Non c’è tempo per fare una cosa alla volta. Non c’è tempo per conoscere le storie dei pazienti, né per fissare nella memoria i loro volti. Non c’è tempo per pensare che nel quartiere accanto si stanno sparando. Non c’è tempo per accorgersi quanto sia vicino il mare.
Stamattina il primo messaggio che ricevo è la foto di una neonata. È la prima bambina nata viva in uno dei nostri centri. Non è il posto che augurerei per una nascita, ma lei è viva, sua mamma è viva. Appena arrivo al centro, vado a vederla. Dorme. La mamma sta ancora ricevendo l’idratazione in vena ma sta meglio. I suoi occhi, quelli sì, li fisso per sempre nella mia memoria.
Stasera è l’ultima sera di Stephanie, la logista del progetto. Siamo tutti stanchi, ma vogliamo celebrare questo saluto. Riusciamo a organizzare una bella cena e balliamo. Siamo tutti così diversi eppure per qualche settimana condividiamo la stessa acqua che sa di cloro, la stessa doccia fredda, la stessa paura di attraversare Martissant, e la stessa voglia di essere qui.
Prima di addormentarmi ripenso agli occhi di quella madre e alla striscia blu del mare e penso che stasera non potrei essere in nessun altro posto.
_ _ _ _ _ _ _
# DESCRIZIONE DEL COMPITO:
Ripeti parola per parola la parte del brano citato che comincia con "Stasera è l’ultima" e finisce con "di essere qui.".

# CONTENUTO DEI DATI:
_ _ _ _ _ _ _
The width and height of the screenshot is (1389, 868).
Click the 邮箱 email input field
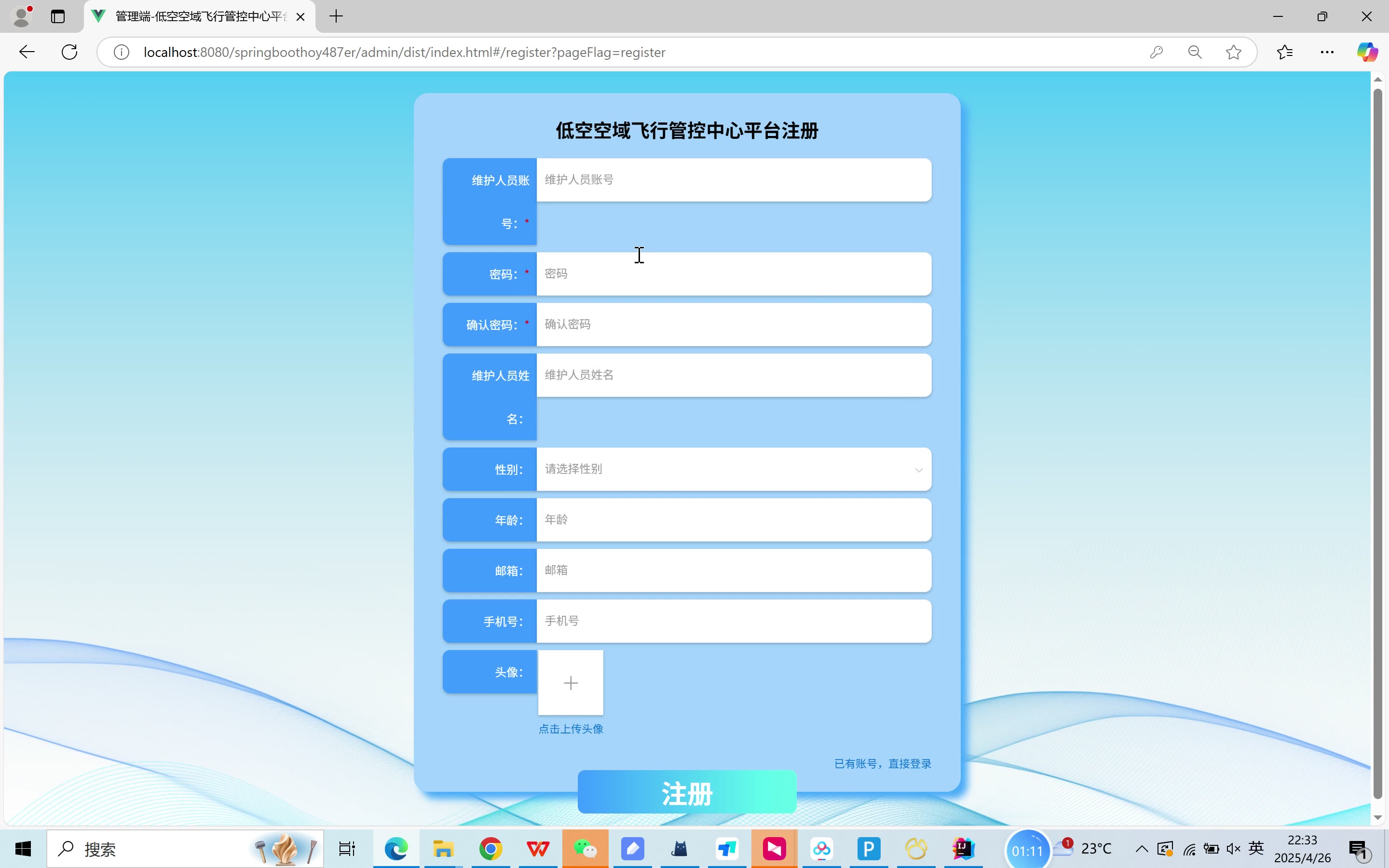pyautogui.click(x=734, y=570)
_ _ _ _ _ _ _
# SOLUZIONE:
Stasera è l’ultima sera di Stephanie, la logista del progetto. Siamo tutti stanchi, ma vogliamo celebrare questo saluto. Riusciamo a organizzare una bella cena e balliamo. Siamo tutti così diversi eppure per qualche settimana condividiamo la stessa acqua che sa di cloro, la stessa doccia fredda, la stessa paura di attraversare Martissant, e la stessa voglia di essere qui.